I took this first photo last October on northbound US 59, the Southwest Freeway in the museum district of Houston, not far from the downtown split. Even though the highway is northbound, it actually runs east and west here, so you are looking east. These bridges replaced older, standard bridges that used to cross the freeway at Hazard, Woodhead, Dunlavy, and Mandell. The old Hazard Street bridge was appropriately, though inadvertently named, since that bridge didn't have quite enough clearance for some 18-wheelers, and there were frequent trucks hitting the bridge and getting stuck under it. Part of the problem was that the freeway goes into a trench at Hazard, so the pavement was descending about where the bridge was.

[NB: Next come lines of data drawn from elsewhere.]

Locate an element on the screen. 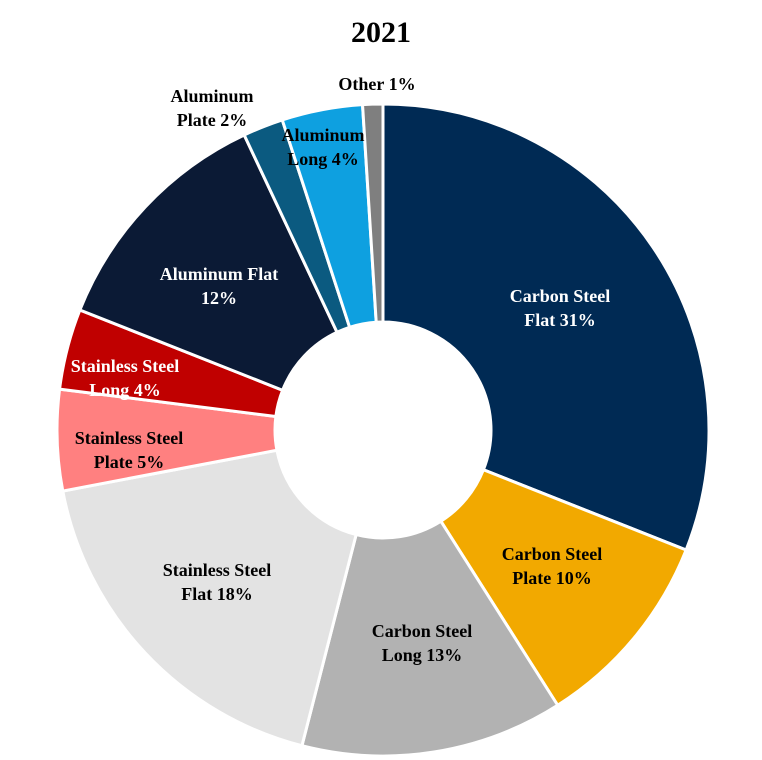 Image resolution: width=762 pixels, height=760 pixels. chart-title: 2021 is located at coordinates (381, 32).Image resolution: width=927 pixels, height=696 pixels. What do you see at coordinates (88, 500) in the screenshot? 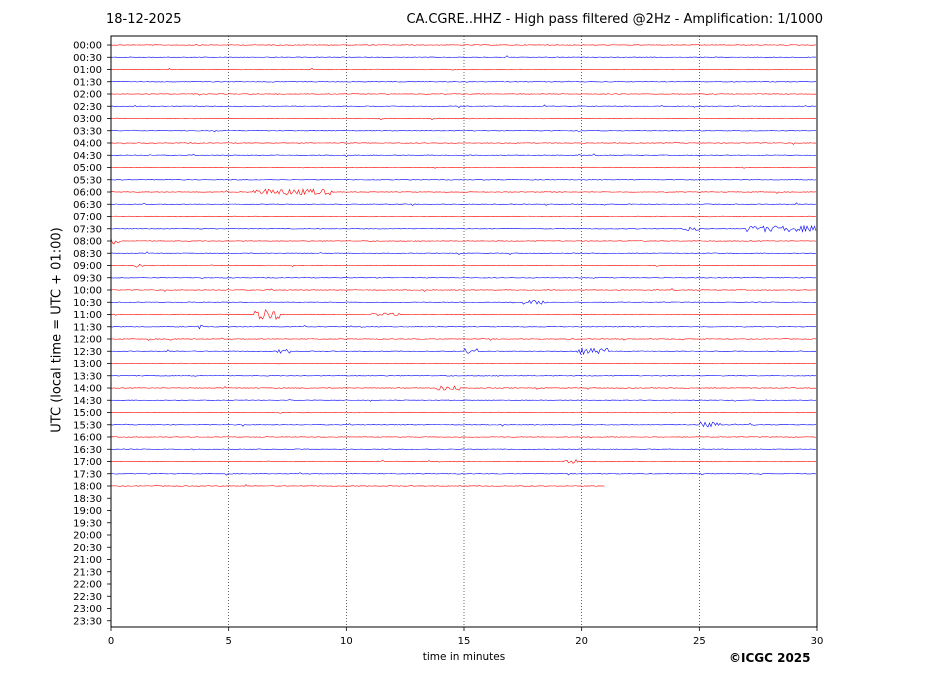
I see `y-tick-label: 18:30` at bounding box center [88, 500].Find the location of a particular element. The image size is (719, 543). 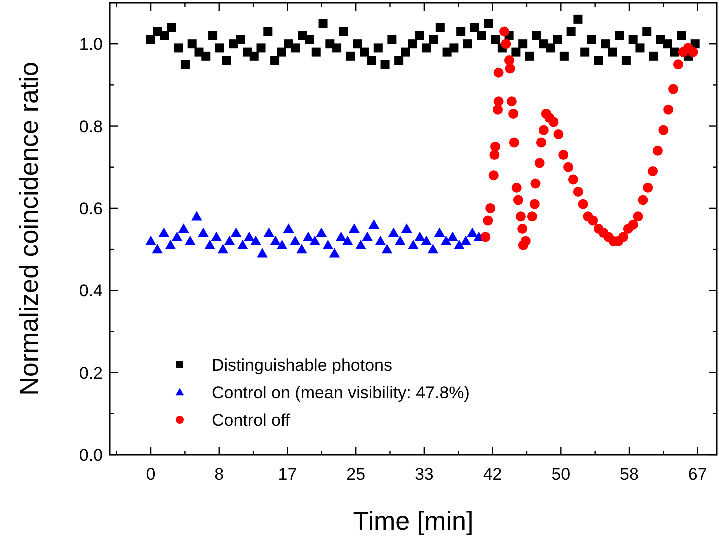

x-tick-label: 25 is located at coordinates (356, 474). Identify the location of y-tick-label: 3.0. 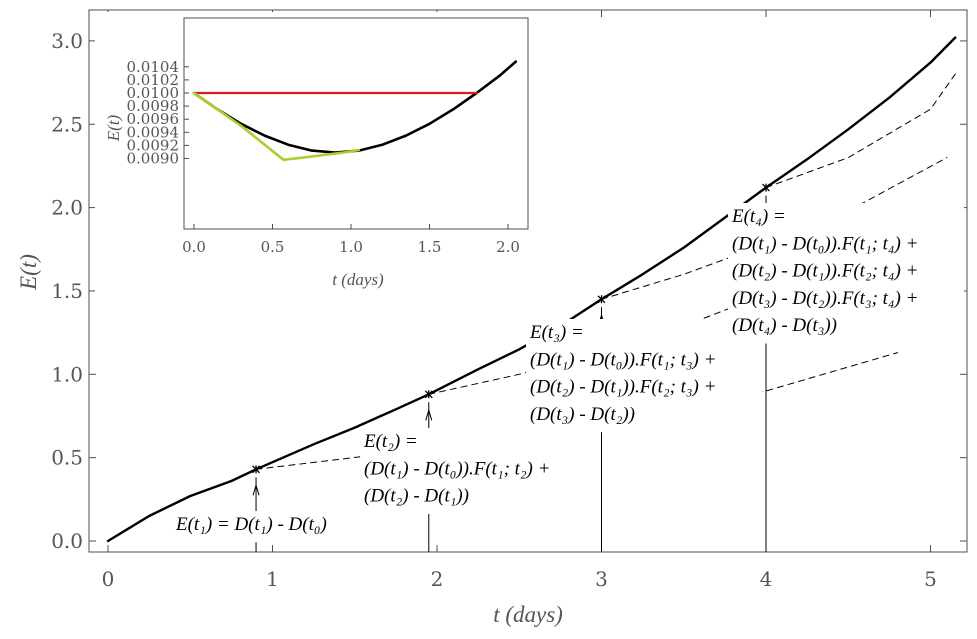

This part of the Southwest Freeway is also a Texas rarity, as it is like freeways in most other places, in that it is lacking what Houstonians call "feeder streets", also known as frontage roads or service roads. The trench keeps the noise down for the residential community on the sides of the highway.
This stretch of the freeway was reconstructed in 2000-2001. For another view, CLICK HERE to see it on the texasfreeway.com web site.
Here is another example of a suspended arch overpass. This is in the Denver area. The big difference here is that despite the similarity to the design in Houston, these are pedestrian bridges rather than vehicular ones. They were recently completed as part of the TRex, or Transportation Expansion project that widened I-25 on the south side of the Denver metropolitan area, and added a light rail line. There is a series of these bridges south of I-225 to permit people to get across the freeway to the trains which run on the west side of the freeway; on the right side of this photo. The photo above is at the Belleview Station.
There is one of these bridges that is different than the others. That is the one near Park Meadows Mall. It is a double arch, and is in the photo below.
Given the similarity of the designs of the Denver and Houston bridges, it would be interesting to know if they had the same engineer, or if this is just a common design that is well known. Either way, I don't recall seeing this type of bridge over freeways anywhere else but in these two places.